La coopération entre la FIFA et l’UNODC portera également sur la protection des enfants et des jeunes sportifs contre la violence et l’exploitation, au moyen de programmes comme FIFA Guardians, qui utilisent également les bienfaits du sport pour les femmes et les jeunes filles, en vertu des résolutions de l’ONU.

"Nous sommes conscients que le sport et le football n’échappent malheureusement pas aux problèmes de maltraitance," a déclaré le Président de la FIFA. Gianni Infantino a ajouté que l’instance lance un processus de consultation auprès des organisations sportives, des autorités intergouvernementales, des États et des agences spécialisées avec l’objectif de mettre sur pied une entité internationale indépendante, multisport et pluri-institutionnelle habilitée à recevoir et examiner les affaires de maltraitance dans le sport. "C’est un sujet que nous occultons depuis trop longtemps. Il est temps de commencer à l’ouvrir au grand jour. Je propose d’étudier ensemble la création d’une agence indépendante, une entité mêlant organes sportifs, et organisations institutionnelles, gouvernementales et internationales, qui veille à ce que nos enfants qui veulent faire du sport puissent le faire dans un environnement sain et agréable."

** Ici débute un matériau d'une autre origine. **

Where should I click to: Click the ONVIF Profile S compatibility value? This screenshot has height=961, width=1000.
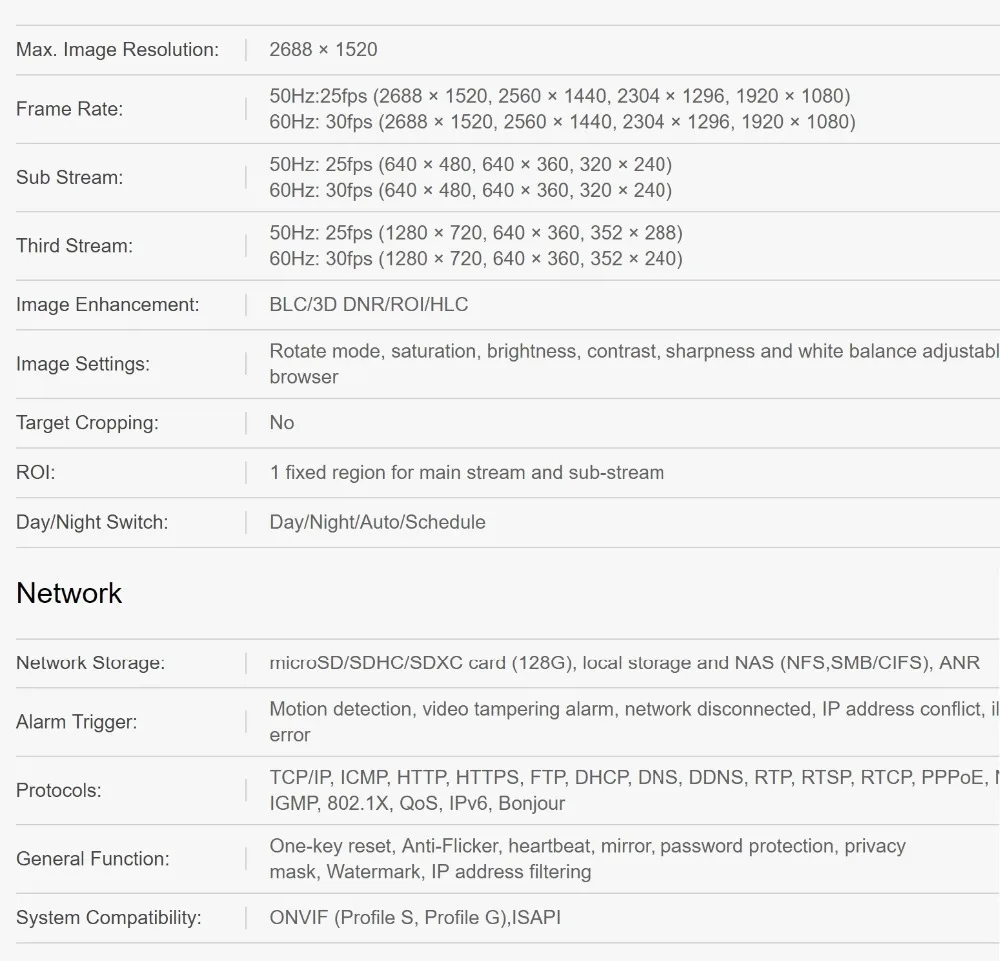(x=415, y=918)
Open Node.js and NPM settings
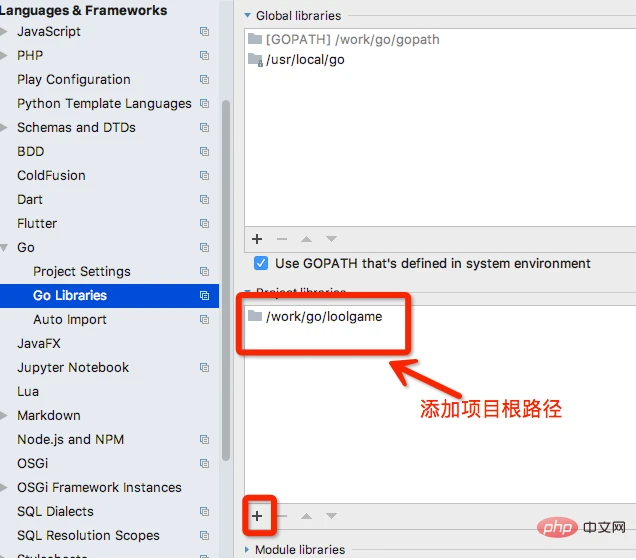The image size is (636, 560). coord(71,440)
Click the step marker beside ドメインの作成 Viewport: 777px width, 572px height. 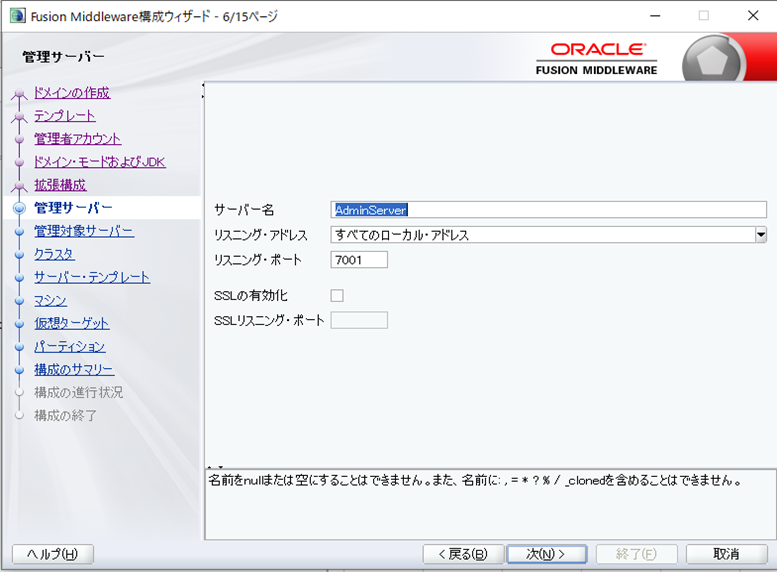[19, 95]
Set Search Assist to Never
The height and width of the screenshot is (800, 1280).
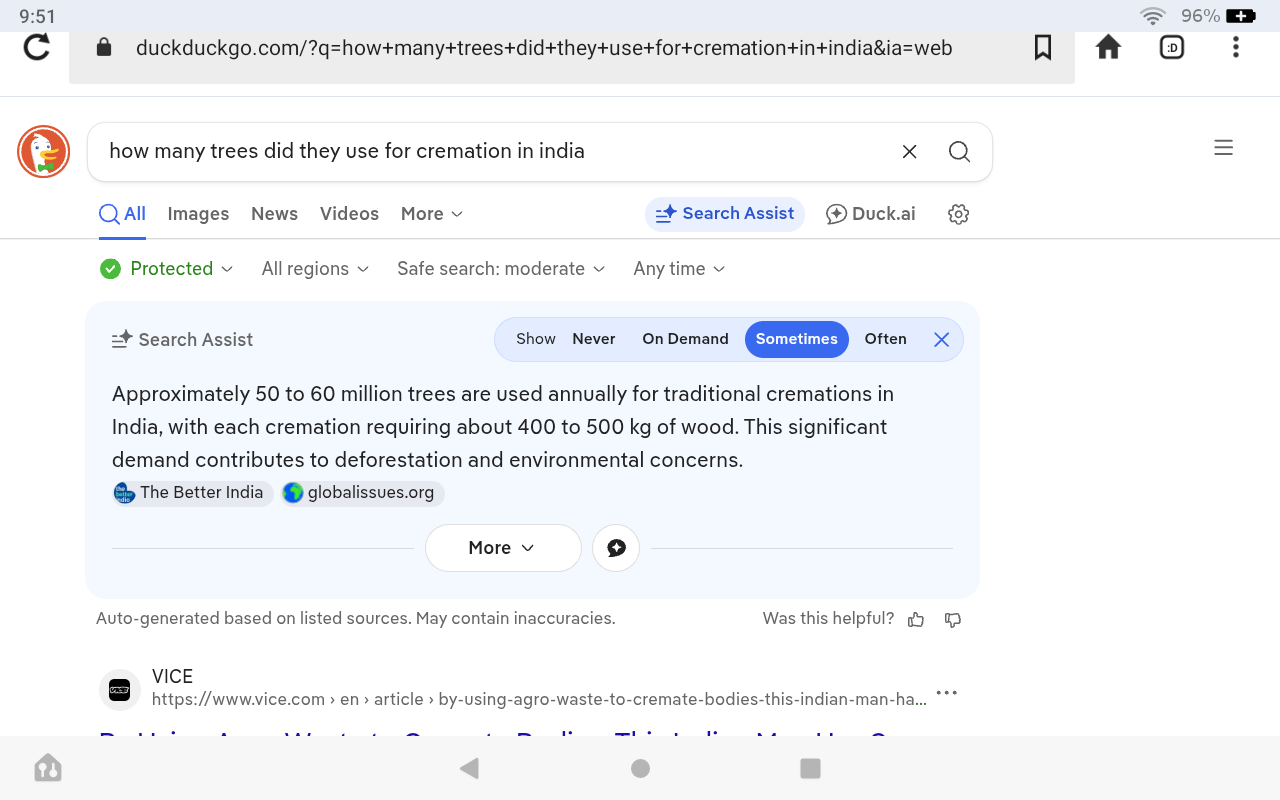tap(593, 339)
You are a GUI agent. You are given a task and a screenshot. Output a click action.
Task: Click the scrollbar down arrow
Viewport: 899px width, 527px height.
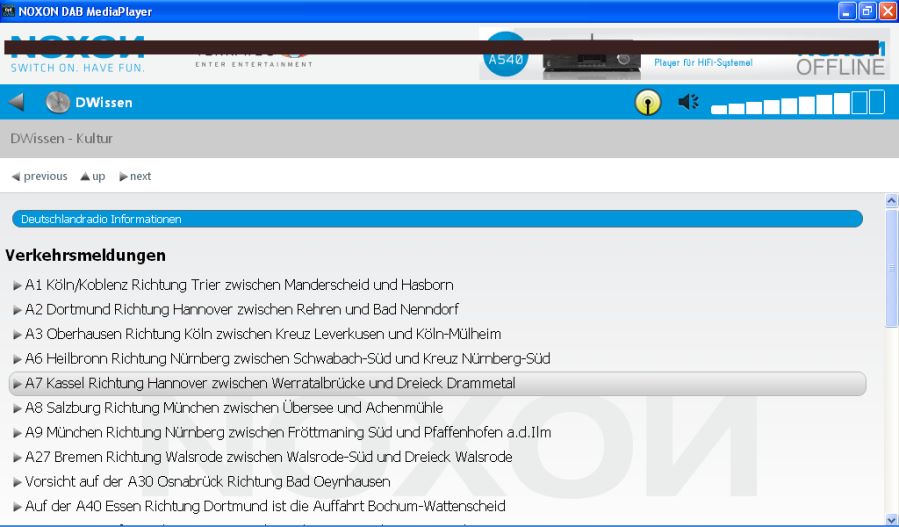(890, 519)
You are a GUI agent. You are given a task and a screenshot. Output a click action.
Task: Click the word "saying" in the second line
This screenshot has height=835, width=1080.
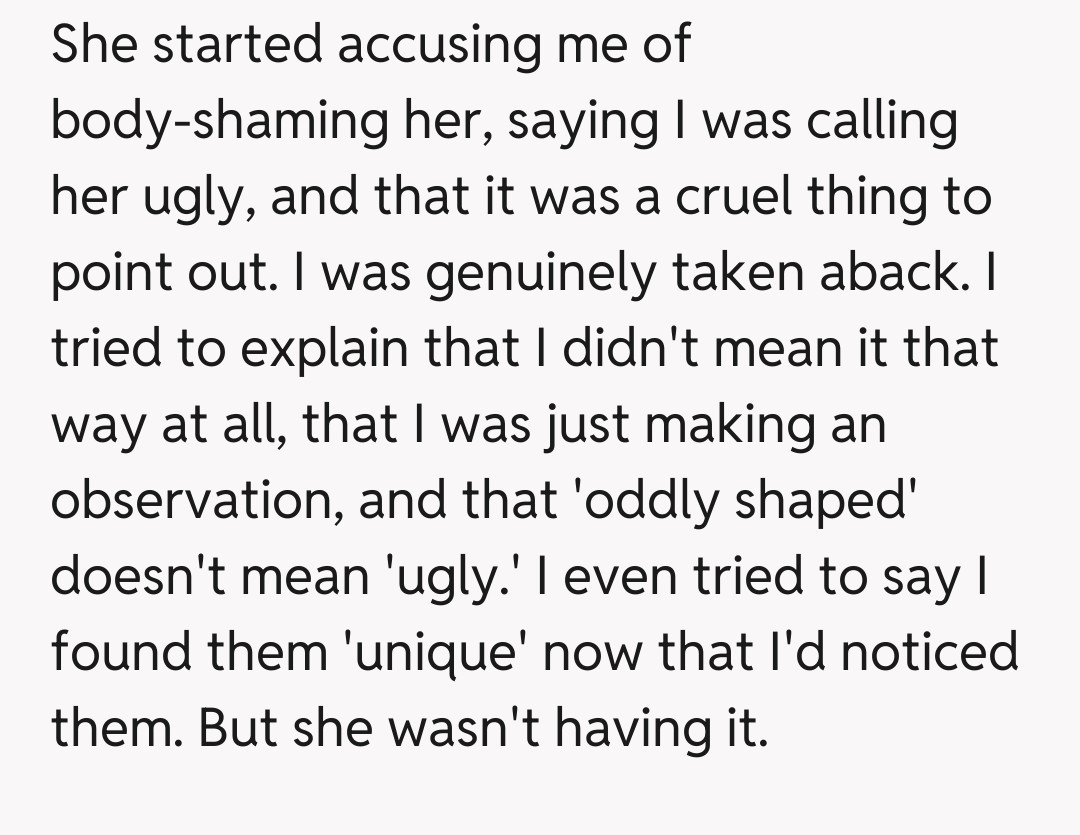click(x=579, y=124)
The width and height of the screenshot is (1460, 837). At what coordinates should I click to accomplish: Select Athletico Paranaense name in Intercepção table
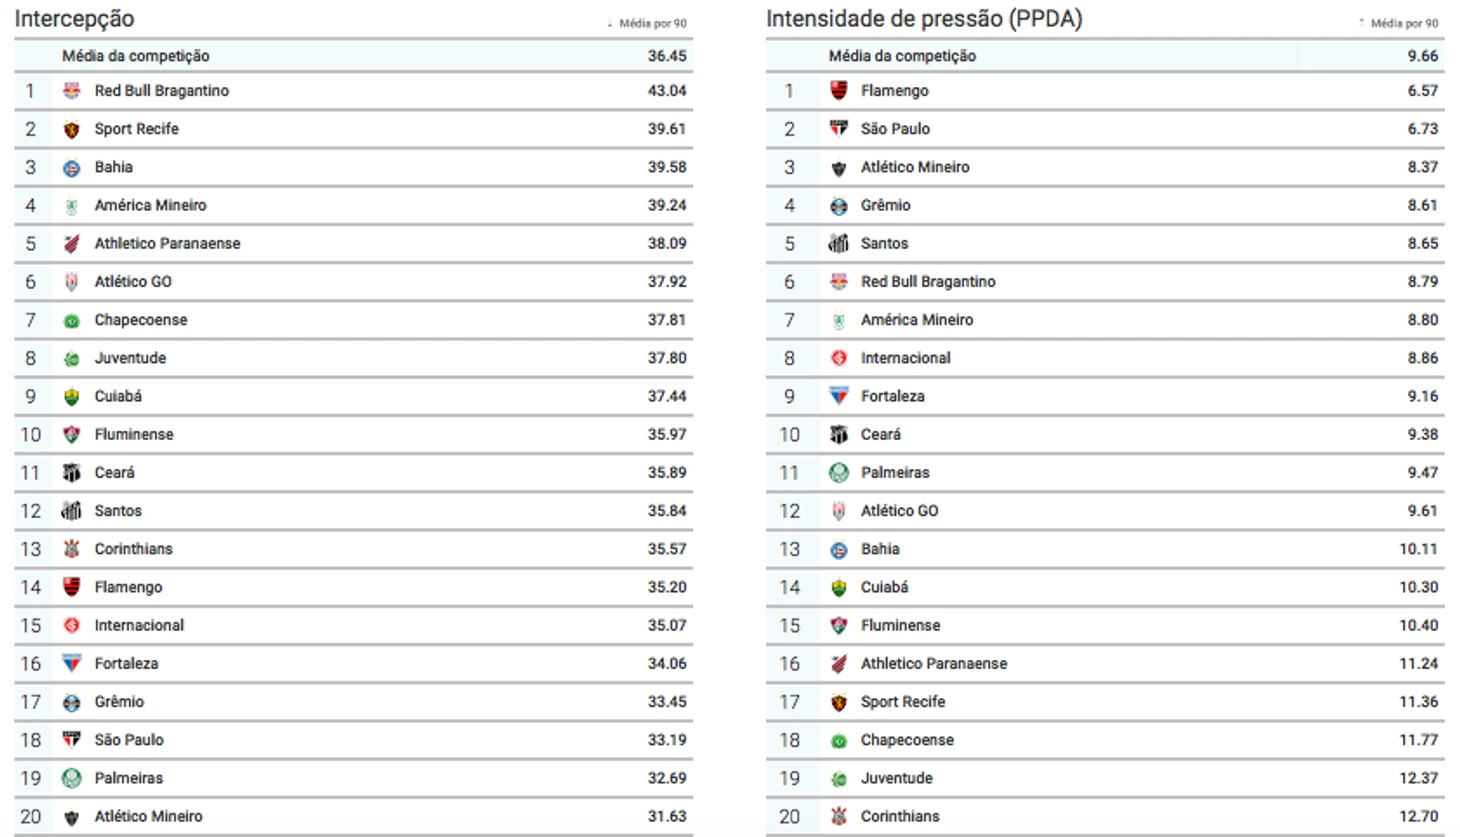click(167, 243)
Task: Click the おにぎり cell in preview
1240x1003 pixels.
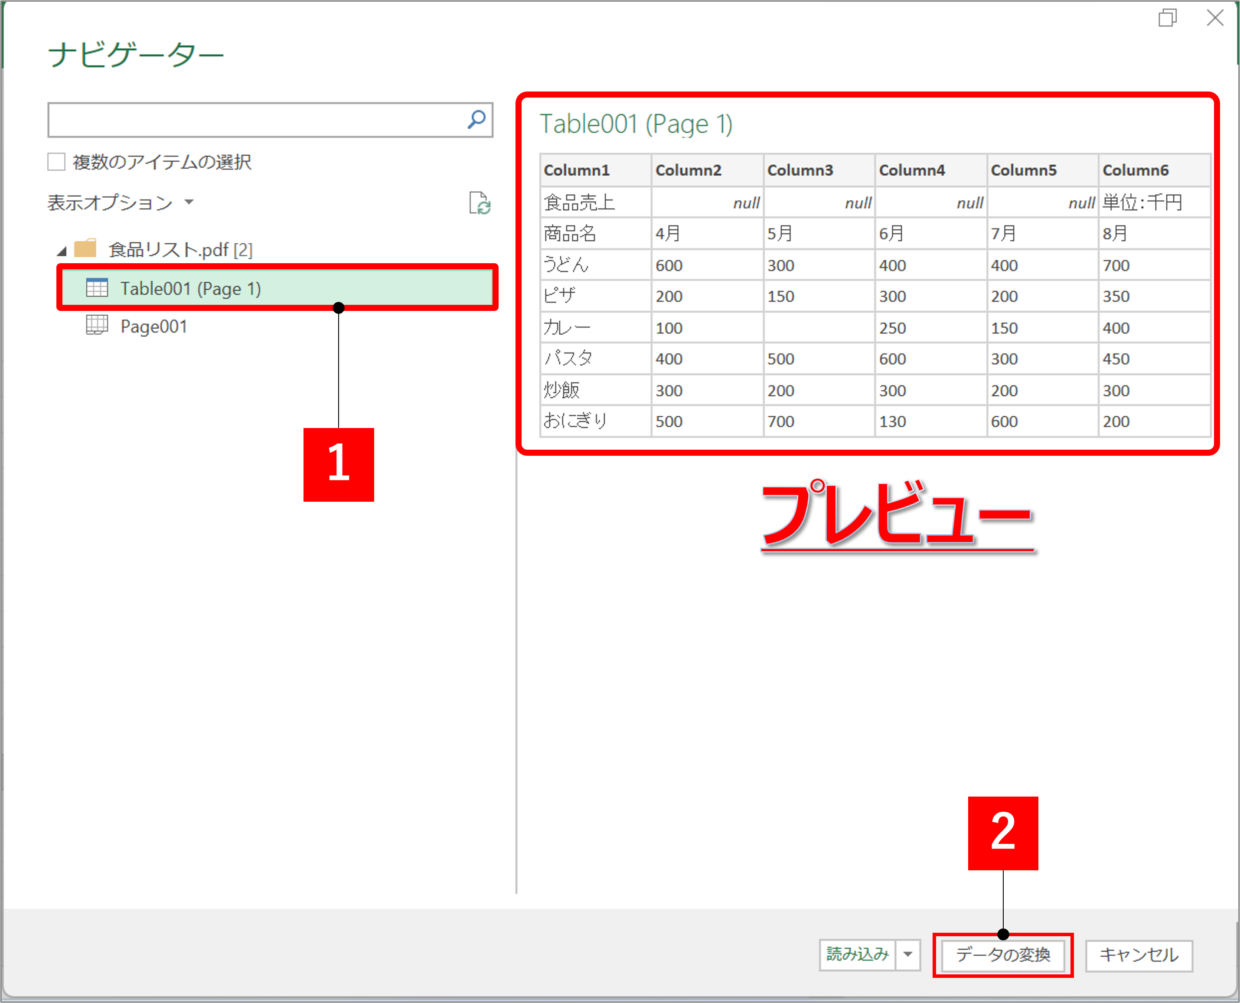Action: (x=576, y=421)
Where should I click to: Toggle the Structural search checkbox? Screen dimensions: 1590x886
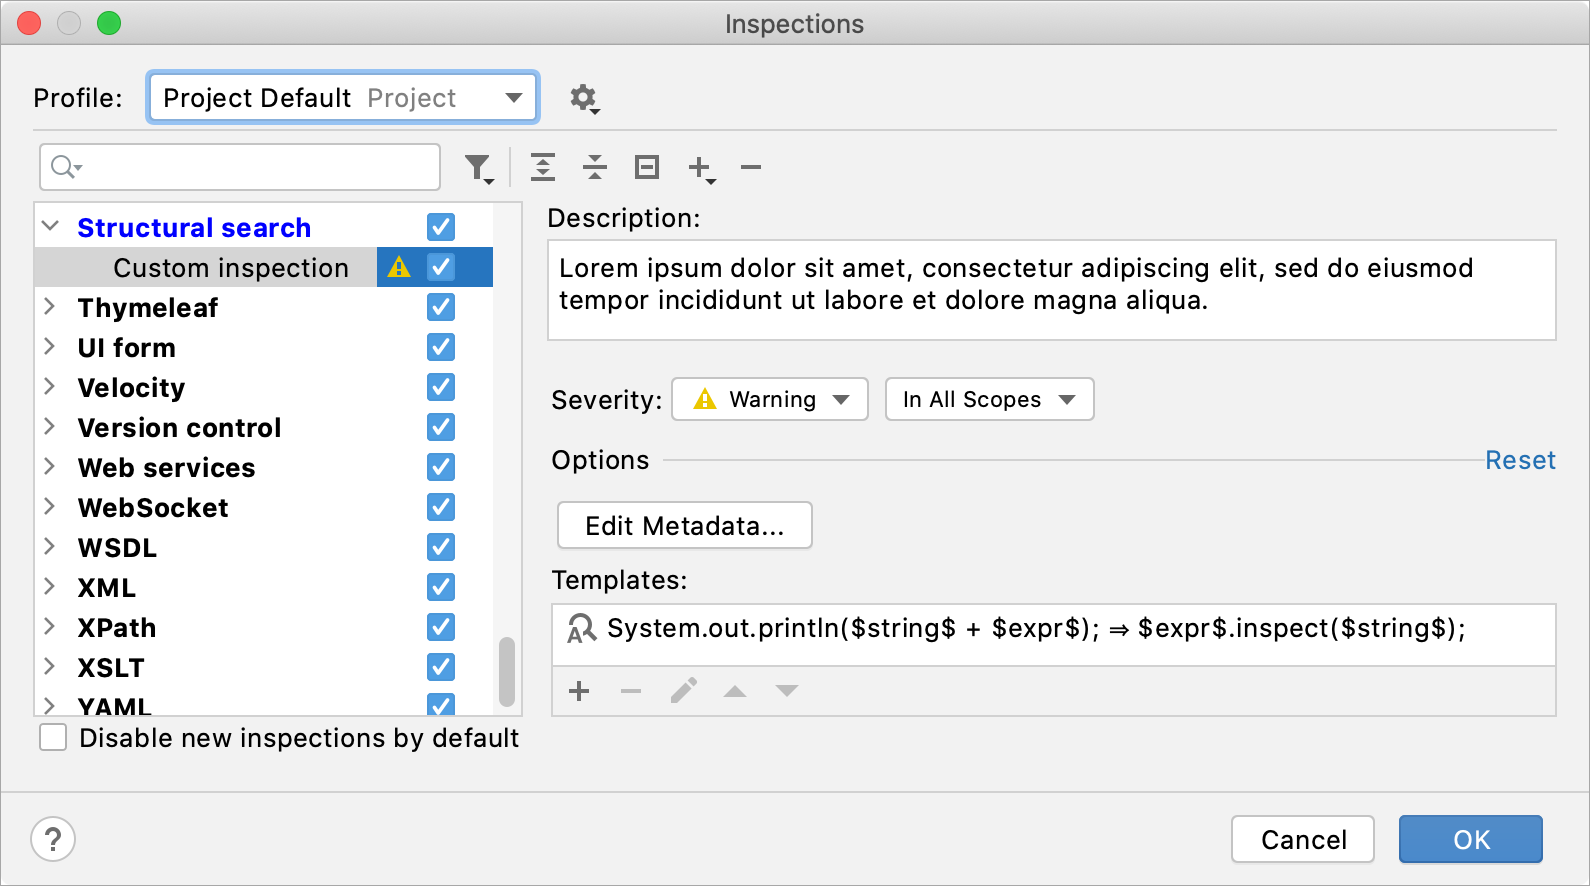(x=441, y=227)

La nouvelle entité proposée par le Président de la FIFA cherchera à s’appuyer sur une structure hiérarchique de confiance ; à créer un groupe d’experts pouvant être rapidement mobilisés afin de proposer une gestion des cas spécialisée et un soutien aux victimes, aux témoins et aux lanceurs d’alerte ; et à mettre en place des sanctions et mesures disciplinaires normalisées, et des processus d’identification afin de veiller à ce que les auteurs de ces actes ne puissent pas sévir dans plusieurs régions et plusieurs sports, ou échapper à la justice.

Ghada Waly a également salué les initiatives que la FIFA a déjà prises dans la promotion de l’égalité entre les sexes et le soutien du développement du football féminin dans le monde. "Par son rôle moteur, la FIFA a contribué à impulser et mener un changement positif. J’espère qu’ensemble, nous pourrons nous appuyer sur cette dynamique afin de continuer à faire tomber les barrières liées au sexe, et à autonomiser les femmes et les jeunes filles. J’invite nos partenaires de la FIFA à nous accompagner dans ces efforts. L’UNODC est là pour vous aider, pour préserver l’intégrité du football et permettre à tout le monde de le pratiquer."